Nordstrom Canada president Karen McKibbin told a Retail Council of Canada conference on Wednesday (June 5) that the chain will hire local staff for store leadership positions and send them to Nordstrom's headquarters in Seattle for three months of training. "These will be Canadian stores run by Canadians," McKibbin said.
That's a break from Nordstrom's usual practice of moving managers at existing stores—in this case, U.S. stores—to top jobs at new stores.

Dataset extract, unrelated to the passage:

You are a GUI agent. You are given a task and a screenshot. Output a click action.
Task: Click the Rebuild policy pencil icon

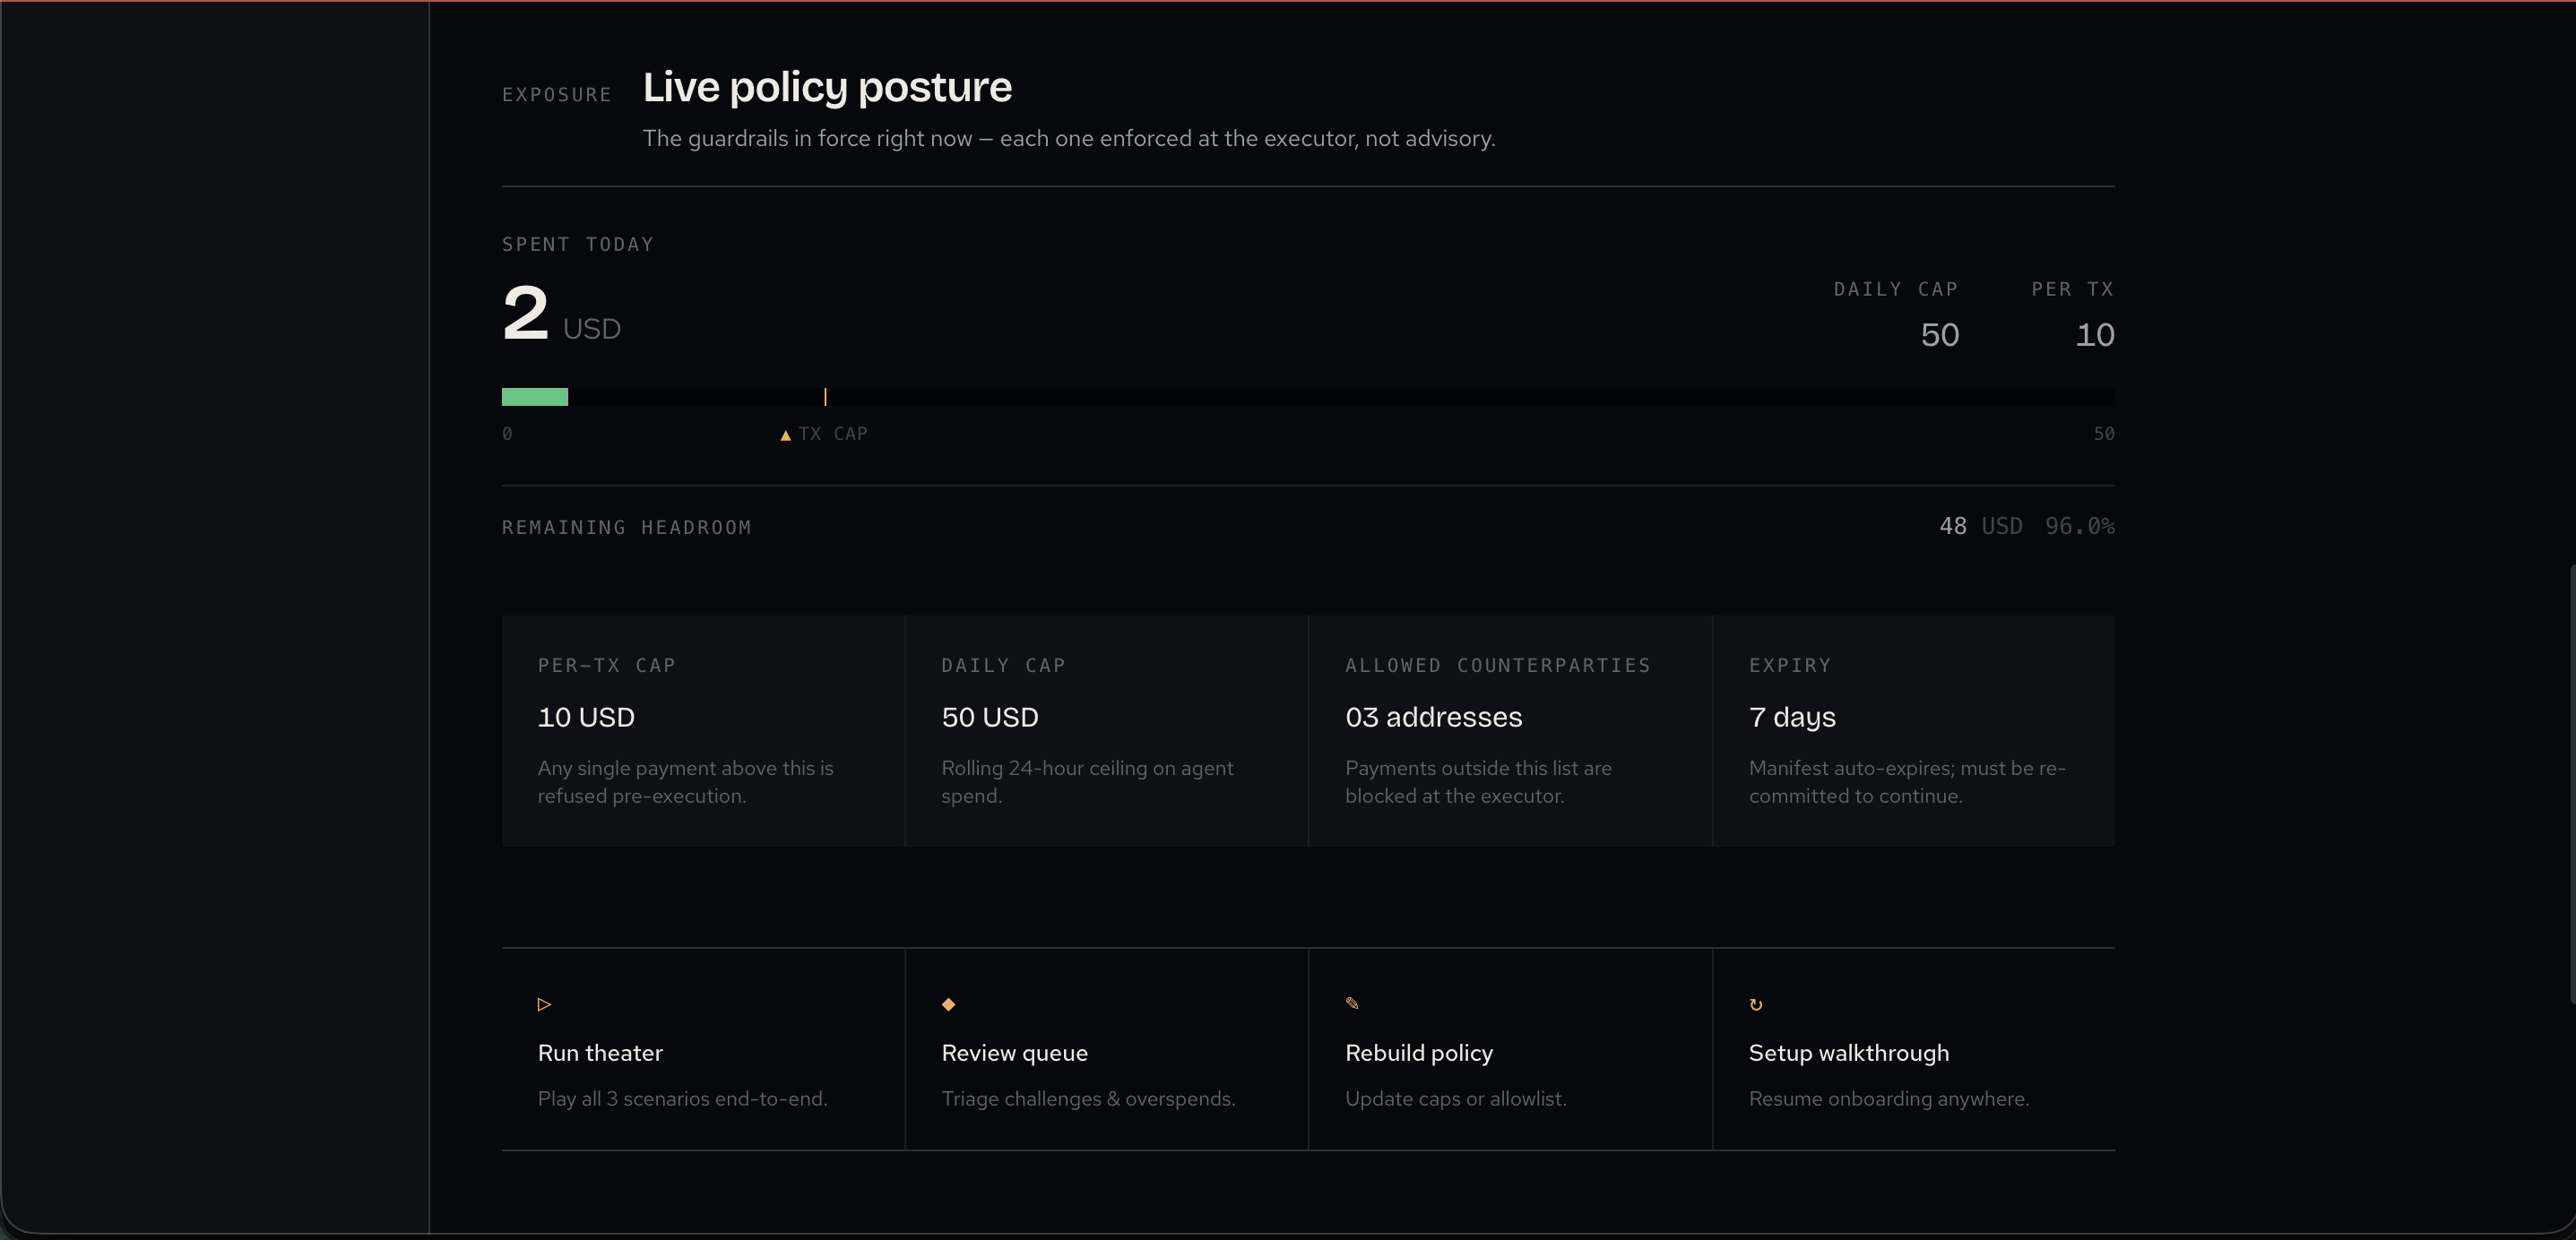(1352, 1003)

The chain will also ease back from its upscale image in hopes of attracting a wider range Canadian shoppers, emphasizing that its own brand of merchandise is more affordable than its reputation telegraphs. In fairness, that's not some sort of "Canadians wouldn't appreciate the real Nordstrom's" attitude; McKibbin said Nordstrom also made that shift when it arrived in Boston in 2007.
Nordstrom plans to open as many as 10 Nordstrom stores and 15 to 20 Nordstrom Racks starting in the fall of 2014 in Calgary, Alberta, followed by stores in Ottawa, Vancouver and Toronto.
It's a strange dance that Nordstrom—and, before it, Target (NYSE:TGT)—has had to do on arriving in Canada. Most of Canada's population is clustered along the U.S. border, so it's not as if Canadians are unfamiliar with U.S. retailers. Not surprisingly, they expect the store that opens in Vancouver, B.C., to be a lot like the same chain's store in Vancouver, Wash. But there seems to be a suspicion that they'll somehow end up with a cheaper, less tasty version of the exotic American originals.
Actually, the one thing the Canadian version will probably never be is cheaper—mainly because of Canada's steeper duties and taxes, McKibbin said.